Dynamics of a molecule’s growth: Ultrasonic relaxation studies

Abstract

Longitudinal velocity and attenuation of ultrasonic waves traveling through a liquid at different temperatures have been measured as its molecules combine irreversibly to form large entities and thereby decrease the diffusivity and increase the configurational restrictions to their dynamics. In addition, the number of covalent bonds formed are measured by calorimetry. From these data, the longitudinal modulus and compliance are calculated, and the molecular relaxation time and related properties are deduced and interpreted in terms of the number of covalent bonds formed, by a formalism that connects the size of the molecules in the liquid with its elastic behavior.

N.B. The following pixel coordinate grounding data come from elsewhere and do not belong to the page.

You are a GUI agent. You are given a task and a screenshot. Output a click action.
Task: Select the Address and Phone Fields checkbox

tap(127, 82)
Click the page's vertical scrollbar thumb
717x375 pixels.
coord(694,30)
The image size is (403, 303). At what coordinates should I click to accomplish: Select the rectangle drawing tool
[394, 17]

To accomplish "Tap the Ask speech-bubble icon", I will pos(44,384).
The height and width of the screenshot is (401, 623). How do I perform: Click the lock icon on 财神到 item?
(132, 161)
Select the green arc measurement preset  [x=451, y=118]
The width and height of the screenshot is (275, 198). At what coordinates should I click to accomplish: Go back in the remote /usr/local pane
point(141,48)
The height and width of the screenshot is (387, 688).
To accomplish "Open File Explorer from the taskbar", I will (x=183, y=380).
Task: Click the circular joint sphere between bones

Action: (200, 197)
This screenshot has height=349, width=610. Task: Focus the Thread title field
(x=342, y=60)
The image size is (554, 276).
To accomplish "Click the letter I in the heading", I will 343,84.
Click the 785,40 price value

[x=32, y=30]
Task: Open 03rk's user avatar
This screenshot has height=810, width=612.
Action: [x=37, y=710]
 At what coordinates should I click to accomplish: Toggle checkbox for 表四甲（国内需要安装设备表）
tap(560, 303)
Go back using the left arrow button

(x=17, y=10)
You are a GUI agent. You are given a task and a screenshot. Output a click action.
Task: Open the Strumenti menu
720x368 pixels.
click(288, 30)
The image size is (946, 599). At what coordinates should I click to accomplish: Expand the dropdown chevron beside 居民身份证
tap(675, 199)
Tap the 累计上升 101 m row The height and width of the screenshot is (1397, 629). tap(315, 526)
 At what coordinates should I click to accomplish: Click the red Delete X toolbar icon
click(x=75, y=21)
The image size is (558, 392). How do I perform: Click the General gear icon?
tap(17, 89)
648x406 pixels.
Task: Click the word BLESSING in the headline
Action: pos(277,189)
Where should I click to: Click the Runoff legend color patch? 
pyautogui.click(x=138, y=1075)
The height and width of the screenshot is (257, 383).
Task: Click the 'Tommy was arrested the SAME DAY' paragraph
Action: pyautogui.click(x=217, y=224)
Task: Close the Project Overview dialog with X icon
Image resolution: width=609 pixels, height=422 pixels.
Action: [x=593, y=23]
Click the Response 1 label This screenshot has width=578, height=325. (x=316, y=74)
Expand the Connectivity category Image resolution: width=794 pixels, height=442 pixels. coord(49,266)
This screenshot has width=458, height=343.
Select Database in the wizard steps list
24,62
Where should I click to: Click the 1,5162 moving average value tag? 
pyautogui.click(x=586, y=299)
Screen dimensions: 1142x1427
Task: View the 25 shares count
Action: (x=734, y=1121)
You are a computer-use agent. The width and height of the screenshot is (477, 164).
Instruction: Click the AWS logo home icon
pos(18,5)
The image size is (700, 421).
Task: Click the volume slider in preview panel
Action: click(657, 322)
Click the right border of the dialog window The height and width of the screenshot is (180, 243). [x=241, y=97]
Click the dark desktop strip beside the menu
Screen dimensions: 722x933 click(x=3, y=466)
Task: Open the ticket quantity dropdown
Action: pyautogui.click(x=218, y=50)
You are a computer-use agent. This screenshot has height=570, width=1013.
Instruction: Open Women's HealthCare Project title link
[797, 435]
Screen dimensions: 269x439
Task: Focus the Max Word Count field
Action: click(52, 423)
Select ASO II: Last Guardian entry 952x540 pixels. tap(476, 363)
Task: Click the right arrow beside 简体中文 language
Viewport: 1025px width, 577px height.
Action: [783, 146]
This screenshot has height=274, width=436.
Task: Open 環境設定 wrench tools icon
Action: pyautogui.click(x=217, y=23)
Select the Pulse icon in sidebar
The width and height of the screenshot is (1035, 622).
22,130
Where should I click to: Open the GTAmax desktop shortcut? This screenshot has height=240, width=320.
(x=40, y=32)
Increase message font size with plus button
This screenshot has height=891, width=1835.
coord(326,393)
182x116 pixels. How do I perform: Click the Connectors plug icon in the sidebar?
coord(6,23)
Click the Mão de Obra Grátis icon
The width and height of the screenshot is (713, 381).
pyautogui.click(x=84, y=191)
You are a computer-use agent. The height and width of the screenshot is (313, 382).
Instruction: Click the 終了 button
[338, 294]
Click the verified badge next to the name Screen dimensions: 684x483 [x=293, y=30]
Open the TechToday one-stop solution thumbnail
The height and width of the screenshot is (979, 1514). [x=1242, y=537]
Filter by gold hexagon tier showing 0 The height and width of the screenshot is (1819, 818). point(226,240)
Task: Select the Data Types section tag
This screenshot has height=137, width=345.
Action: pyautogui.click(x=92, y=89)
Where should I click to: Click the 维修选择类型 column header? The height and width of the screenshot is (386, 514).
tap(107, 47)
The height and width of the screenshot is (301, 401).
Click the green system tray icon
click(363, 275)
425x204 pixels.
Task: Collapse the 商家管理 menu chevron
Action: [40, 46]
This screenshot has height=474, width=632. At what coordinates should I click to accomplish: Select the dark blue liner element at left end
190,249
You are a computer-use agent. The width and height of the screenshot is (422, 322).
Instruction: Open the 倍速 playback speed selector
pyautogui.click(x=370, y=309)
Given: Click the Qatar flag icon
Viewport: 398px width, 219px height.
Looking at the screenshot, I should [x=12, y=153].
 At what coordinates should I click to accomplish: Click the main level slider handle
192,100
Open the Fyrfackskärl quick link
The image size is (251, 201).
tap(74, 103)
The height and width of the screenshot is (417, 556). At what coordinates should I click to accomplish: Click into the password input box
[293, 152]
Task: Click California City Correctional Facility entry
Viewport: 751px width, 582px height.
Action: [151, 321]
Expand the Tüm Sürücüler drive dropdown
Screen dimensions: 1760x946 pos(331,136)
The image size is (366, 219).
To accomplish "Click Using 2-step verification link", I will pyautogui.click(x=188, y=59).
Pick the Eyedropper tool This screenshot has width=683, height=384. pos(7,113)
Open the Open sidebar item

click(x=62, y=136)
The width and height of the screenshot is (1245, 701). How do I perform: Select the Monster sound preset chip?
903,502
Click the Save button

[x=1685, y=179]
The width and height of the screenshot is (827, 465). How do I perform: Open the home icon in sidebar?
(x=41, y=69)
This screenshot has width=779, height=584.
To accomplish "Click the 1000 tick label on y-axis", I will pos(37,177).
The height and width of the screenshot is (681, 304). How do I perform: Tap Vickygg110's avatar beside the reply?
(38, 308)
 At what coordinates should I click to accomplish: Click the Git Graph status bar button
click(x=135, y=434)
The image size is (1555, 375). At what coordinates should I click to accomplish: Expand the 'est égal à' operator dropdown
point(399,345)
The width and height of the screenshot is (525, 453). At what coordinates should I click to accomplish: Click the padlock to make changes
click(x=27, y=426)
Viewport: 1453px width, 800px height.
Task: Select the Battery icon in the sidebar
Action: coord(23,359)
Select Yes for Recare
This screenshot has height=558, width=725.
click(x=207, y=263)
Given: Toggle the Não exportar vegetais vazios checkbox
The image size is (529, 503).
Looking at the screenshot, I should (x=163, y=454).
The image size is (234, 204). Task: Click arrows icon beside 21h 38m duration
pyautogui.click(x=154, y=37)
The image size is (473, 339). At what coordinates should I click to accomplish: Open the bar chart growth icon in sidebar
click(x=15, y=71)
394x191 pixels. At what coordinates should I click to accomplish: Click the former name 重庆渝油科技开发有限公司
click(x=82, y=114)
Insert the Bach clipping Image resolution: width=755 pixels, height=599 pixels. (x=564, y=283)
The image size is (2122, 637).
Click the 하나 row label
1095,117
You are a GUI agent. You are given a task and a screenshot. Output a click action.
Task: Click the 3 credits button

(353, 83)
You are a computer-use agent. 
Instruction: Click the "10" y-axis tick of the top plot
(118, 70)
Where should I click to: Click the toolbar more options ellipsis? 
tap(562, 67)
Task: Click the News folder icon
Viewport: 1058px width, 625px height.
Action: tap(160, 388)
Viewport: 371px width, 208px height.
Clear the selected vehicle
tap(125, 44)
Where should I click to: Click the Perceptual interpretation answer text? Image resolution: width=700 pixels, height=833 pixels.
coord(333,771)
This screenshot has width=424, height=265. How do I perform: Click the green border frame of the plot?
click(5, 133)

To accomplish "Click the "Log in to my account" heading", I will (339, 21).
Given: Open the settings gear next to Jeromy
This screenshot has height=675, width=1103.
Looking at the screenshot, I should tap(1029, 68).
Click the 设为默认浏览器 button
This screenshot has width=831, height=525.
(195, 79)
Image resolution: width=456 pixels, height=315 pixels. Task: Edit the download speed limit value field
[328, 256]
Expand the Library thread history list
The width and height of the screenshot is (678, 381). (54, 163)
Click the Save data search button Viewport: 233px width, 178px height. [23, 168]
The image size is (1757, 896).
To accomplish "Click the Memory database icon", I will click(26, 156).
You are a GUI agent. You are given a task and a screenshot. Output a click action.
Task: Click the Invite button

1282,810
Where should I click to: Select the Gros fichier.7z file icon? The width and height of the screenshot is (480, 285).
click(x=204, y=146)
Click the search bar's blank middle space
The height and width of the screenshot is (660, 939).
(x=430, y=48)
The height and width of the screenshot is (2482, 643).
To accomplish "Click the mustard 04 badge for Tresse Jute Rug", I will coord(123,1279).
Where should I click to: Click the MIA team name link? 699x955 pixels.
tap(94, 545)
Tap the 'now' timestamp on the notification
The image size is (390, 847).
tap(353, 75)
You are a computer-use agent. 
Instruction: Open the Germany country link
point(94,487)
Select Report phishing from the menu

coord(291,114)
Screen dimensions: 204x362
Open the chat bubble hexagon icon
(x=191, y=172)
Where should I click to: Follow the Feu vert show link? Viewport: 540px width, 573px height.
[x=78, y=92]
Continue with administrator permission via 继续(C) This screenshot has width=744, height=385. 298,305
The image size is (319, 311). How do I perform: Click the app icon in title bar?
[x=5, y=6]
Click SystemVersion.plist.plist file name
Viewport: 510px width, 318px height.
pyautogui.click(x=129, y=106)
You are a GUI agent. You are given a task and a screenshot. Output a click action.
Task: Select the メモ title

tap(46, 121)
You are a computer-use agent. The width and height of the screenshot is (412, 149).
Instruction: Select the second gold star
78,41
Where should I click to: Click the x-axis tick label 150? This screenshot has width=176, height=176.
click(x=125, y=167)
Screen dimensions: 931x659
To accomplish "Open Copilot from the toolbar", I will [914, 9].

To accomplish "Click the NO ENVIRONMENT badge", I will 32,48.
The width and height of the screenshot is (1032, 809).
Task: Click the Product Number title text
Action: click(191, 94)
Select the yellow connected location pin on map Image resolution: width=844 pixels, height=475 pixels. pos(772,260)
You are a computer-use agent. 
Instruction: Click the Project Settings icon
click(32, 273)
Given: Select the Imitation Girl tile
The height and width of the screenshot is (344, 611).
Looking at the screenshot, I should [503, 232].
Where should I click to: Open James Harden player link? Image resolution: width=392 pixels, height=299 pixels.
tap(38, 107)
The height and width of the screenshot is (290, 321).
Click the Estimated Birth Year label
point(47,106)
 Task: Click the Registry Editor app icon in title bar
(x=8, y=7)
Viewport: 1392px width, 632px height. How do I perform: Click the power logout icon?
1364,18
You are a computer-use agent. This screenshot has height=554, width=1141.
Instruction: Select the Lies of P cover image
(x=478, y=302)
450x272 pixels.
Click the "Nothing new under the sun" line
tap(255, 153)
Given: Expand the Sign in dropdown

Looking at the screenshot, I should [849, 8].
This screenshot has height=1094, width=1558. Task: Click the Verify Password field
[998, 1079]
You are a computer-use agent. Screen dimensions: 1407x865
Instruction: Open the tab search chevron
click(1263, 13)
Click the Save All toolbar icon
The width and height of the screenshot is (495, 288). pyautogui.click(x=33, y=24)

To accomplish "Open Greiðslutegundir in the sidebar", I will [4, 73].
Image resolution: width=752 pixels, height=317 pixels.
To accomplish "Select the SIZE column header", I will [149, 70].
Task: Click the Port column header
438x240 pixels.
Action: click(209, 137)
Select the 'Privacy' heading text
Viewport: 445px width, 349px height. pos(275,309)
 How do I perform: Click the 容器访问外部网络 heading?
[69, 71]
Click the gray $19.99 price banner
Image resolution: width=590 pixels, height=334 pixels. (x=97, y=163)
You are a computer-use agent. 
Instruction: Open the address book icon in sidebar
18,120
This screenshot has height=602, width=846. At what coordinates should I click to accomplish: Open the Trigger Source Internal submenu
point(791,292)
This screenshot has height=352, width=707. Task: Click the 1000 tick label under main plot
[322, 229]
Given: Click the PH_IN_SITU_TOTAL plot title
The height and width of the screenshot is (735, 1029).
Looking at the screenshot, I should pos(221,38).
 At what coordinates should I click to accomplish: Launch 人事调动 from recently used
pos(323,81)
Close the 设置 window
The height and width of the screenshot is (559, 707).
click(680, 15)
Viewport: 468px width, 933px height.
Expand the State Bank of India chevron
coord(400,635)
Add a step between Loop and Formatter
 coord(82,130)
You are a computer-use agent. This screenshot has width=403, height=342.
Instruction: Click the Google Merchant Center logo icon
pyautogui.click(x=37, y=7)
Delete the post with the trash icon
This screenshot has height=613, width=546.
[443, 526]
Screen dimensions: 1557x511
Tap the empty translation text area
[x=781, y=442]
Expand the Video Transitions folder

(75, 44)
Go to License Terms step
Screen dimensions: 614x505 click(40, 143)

This relaxation time increases monotonically with increase in the molecule’s size, tending to infinity as the number of covalent bonds formed approaches the Avogadro number. The complex plane plots of the modulus and compliance have a shape that is described by a skewed arc function, with a temperature dependent exponent γ, that ranges in values from 0.33–0.31 for modulus and 0.39–0.45 for compliance. Departure from this shape suggest significant contributions from nonzero shear viscosity for relatively small size of molecules, and contributions from a faster or β-relaxation process when the molecular size is large. The study reveals the behavior of a liquid as it is altered by a permanent change in the size of the diffusing entities.